Aufgaben und Übungen
a) Kopieren Sie aus dem Text über Albert Lortzing wortgetreu den Abschnitt, der mit den Worten „Albert Lortzing komponiert“ beginnt und mit „der 1845 starb.“ endet.
b) Erklären Sie anhand des Textes über Albert Lortzing, weshalb sich Lortzing in den Tiergarten begeben hat.

Vorliegender Text
"Sein Lied war deutsch und deutsch sein Leid"
Albert Lortzing komponiert im Tiergarten und Friedrich Karl Christoph Fasch wacht vor der Berliner Singakademie



Um zu komponieren, hat sich Albert Lortzing in den Tiergarten begeben.



Die Putten im Sockelbereich symbolisieren einige Themen aus Lortzings Opern.



Mitglieder des Herzoglichen Hoftheaters in Braunschweig haben Albert Lortzing zu Ehren das Grabmal im Hintergrund errichtet. Vorn kann man das Grabkreuz von Wilhelm Bach erkennen, der 1845 starb.



An den 1940 verstorbenen Walter Kollo und einige seiner populären Kompositionen erinnert der mit einem Porträt geschmückte schwarze Granitstein.

Bereitgestelltes Material
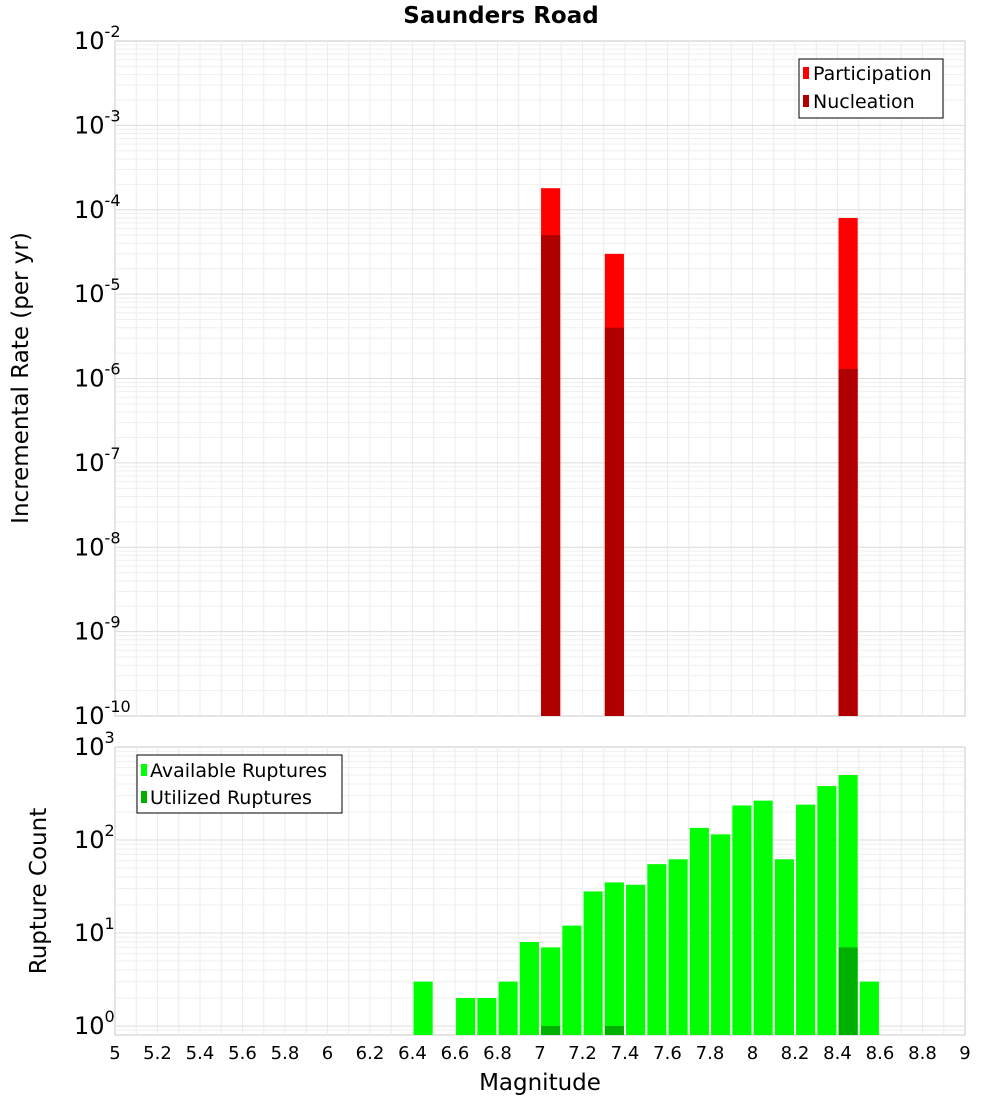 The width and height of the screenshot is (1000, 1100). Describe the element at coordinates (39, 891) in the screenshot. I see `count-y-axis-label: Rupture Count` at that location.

Ergebnisse
a)
Albert Lortzing komponiert im Tiergarten und Friedrich Karl Christoph Fasch wacht vor der Berliner Singakademie



Um zu komponieren, hat sich Albert Lortzing in den Tiergarten begeben.



Die Putten im Sockelbereich symbolisieren einige Themen aus Lortzings Opern.



Mitglieder des Herzoglichen Hoftheaters in Braunschweig haben Albert Lortzing zu Ehren das Grabmal im Hintergrund errichtet. Vorn kann man das Grabkreuz von Wilhelm Bach erkennen, der 1845 starb.

b) Albert Lortzing hat sich in den Tiergarten begeben, um zu komponieren.